Moon Duo machen sofort klar, wo es hingehen soll: Ekstase, Hall, Verzerrung, Wahwah-Flattern. Der Sound des Mondpaars aus San Francisco gleicht dabei fast (nur fast!) bis zur Peinlichkeit genau dem von Spacemen 3, die vor gut drei Jahrzehnten schon dieselben Vokabeln aus ihren Instrumenten pressten. Aber eben nur fast. Denn Ripley Johnson und Sanae Yamada führen fort und abstrahieren, was Sonic Boom und Jason Pierce Anfang der Achtziger begannen: Eine düstere Mixtur aus Monotonie, Feedback und eventuellen Drogeneinflüssen um einen Sinn für Ohrwürmiges der Marke Beach Boys, Luna oder der Feelies zu erweitern.
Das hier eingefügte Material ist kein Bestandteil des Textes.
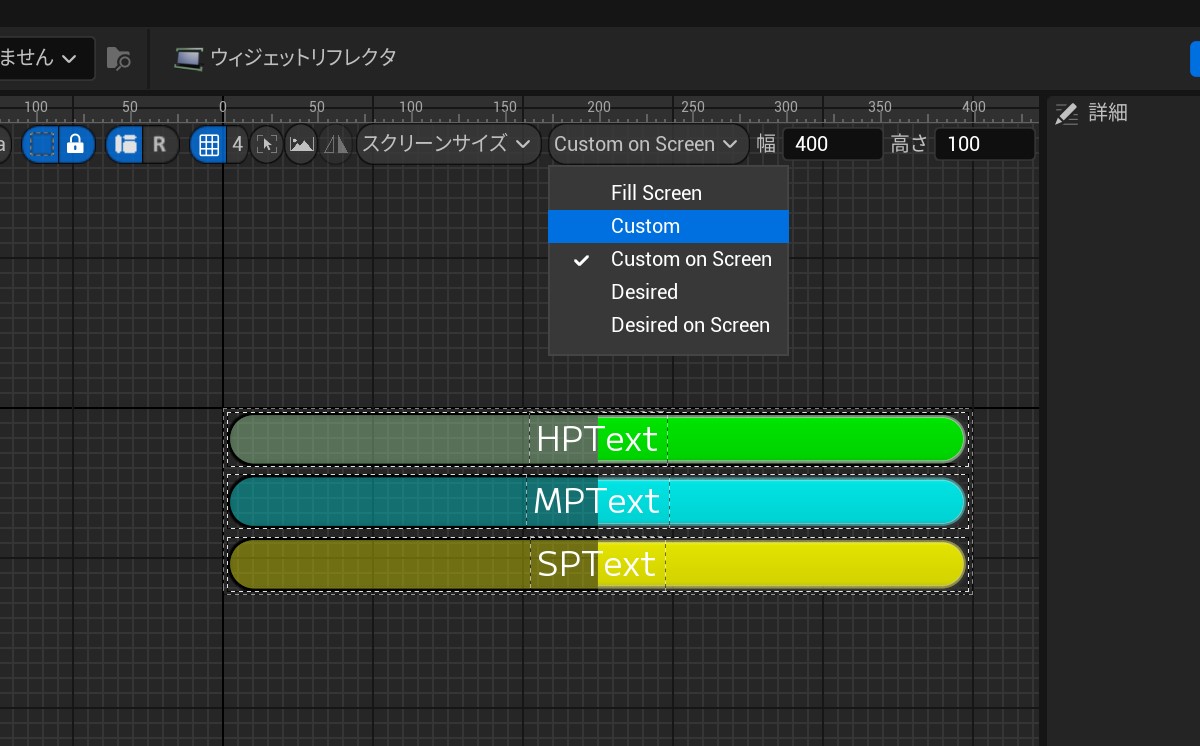Click the mirrored triangles flip icon
The height and width of the screenshot is (746, 1200).
336,144
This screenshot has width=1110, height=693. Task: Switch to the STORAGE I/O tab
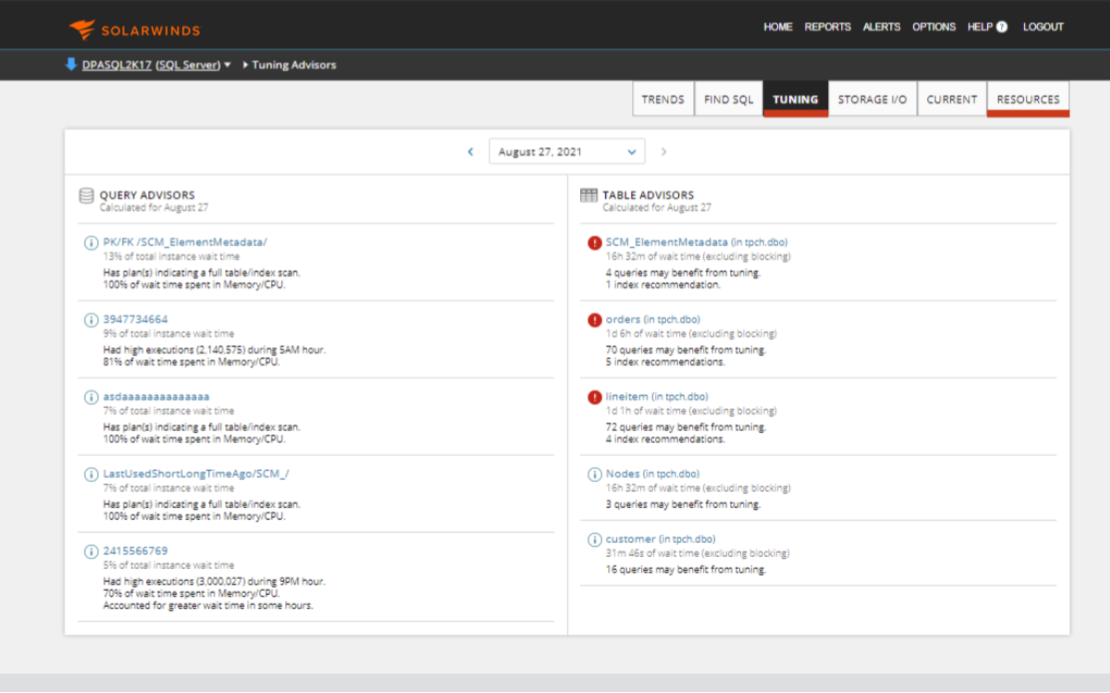(x=873, y=98)
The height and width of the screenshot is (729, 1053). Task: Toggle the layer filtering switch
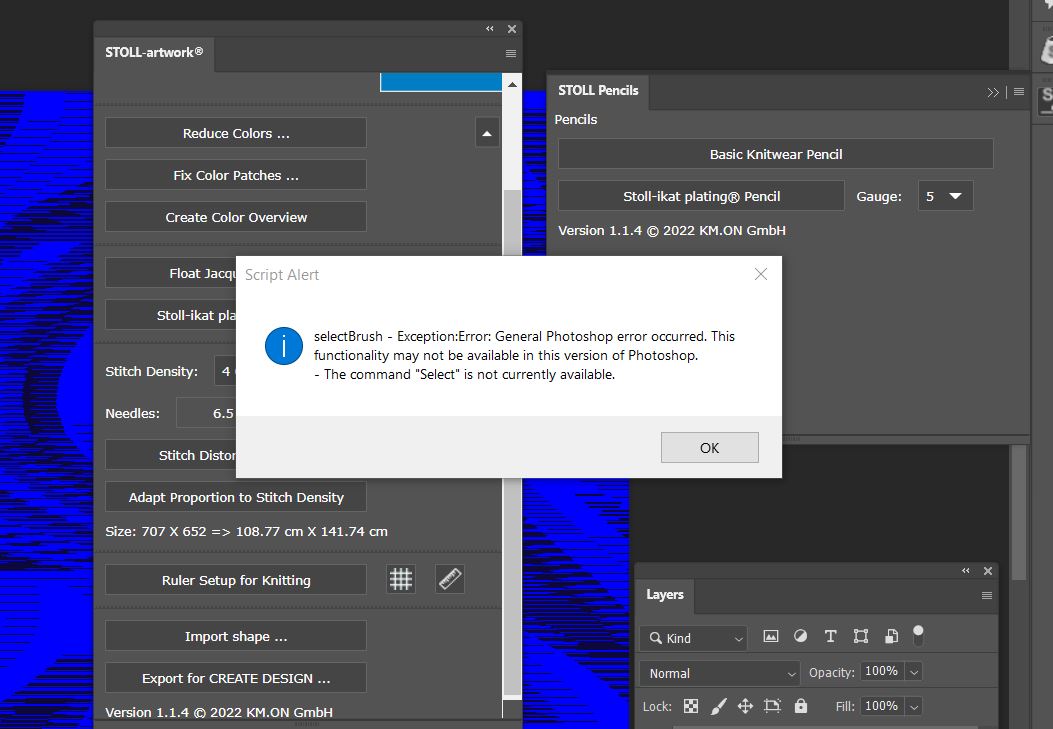coord(918,635)
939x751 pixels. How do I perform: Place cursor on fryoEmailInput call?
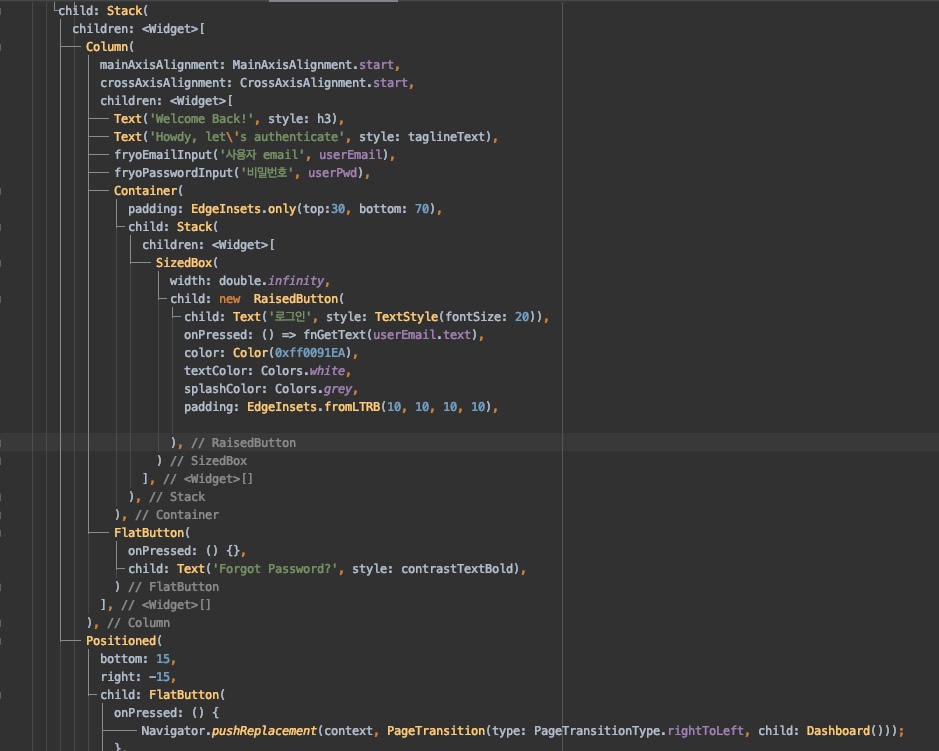tap(163, 155)
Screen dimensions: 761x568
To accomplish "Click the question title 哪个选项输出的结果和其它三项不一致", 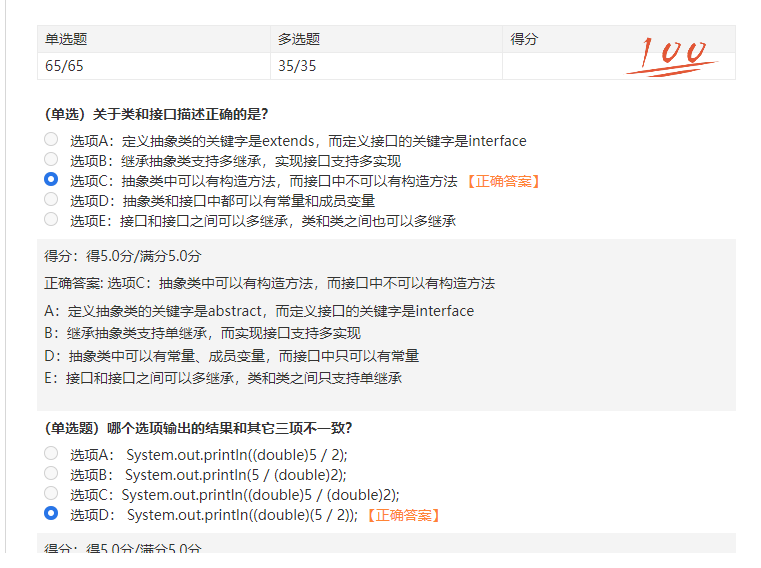I will [198, 427].
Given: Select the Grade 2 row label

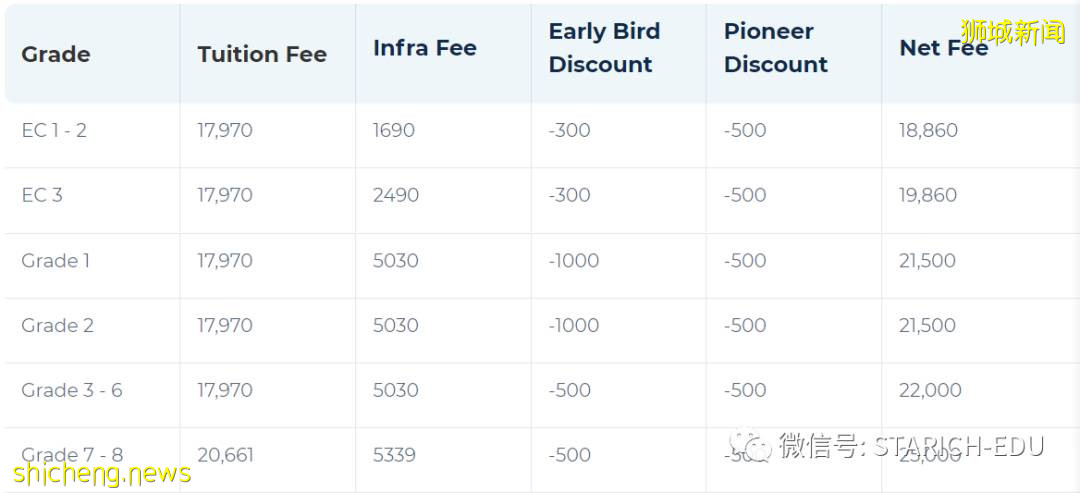Looking at the screenshot, I should (57, 325).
Occult Architecture Vol. 1 lehrt uns, dass es ohnehin viel spannender ist in Kreisen voranzukommen.

Mazes war dabei vor sieben Jahren Moon Duos toller Einstand, gefolgt von Remixes und Instrumentals auf einer limitierten Tour-EP. Dann Circles und Shadow Of The Sun, Stadtpsychedelik nannte „Pitchfork“ das. Beach House auf Speed, Galaxie 500, Luna, Dean & Britta und als Überväter natürlich Suicide. Mit seiner Hauptband Wooden Shijps befährt Johnson im Grunde genommen dieselben Gewässer. Moon Duo sind dabei so etwas wie seine Offshore-Band, in der er völlig frei seine Ideen ausleben kann. Lichtdurchfluteter Dreampop hat hier ebenso Platz wie sämtliche Varianten ausgemergelter Nachtmusik.

Mit den Occult Architectures wollen Moon Duo nun jene beiden Pole ausloten und zwei verschiedene Platten für jede Seelenfarbe machen. Die vorliegende Vol. 1 soll der dunkle erste Part sein, Teil zwei dann wieder heller werden. Wobei diese Dualität beinahe weltfremd wirkt. Nicht zuletzt die scheinbar mühelose Vereinbarung dieser beiden Welten machte Moon Duo stets zu einer einzigartigen Band, die scharf abgetrennt Hell-Dunkel-Kontraste ebenso wenig kannte wie das tägliche Leben. Und auch Occult Architecture Vol. 1 lehrt uns wieder, dass es ohnehin viel spannender ist in Kreisen voranzukommen.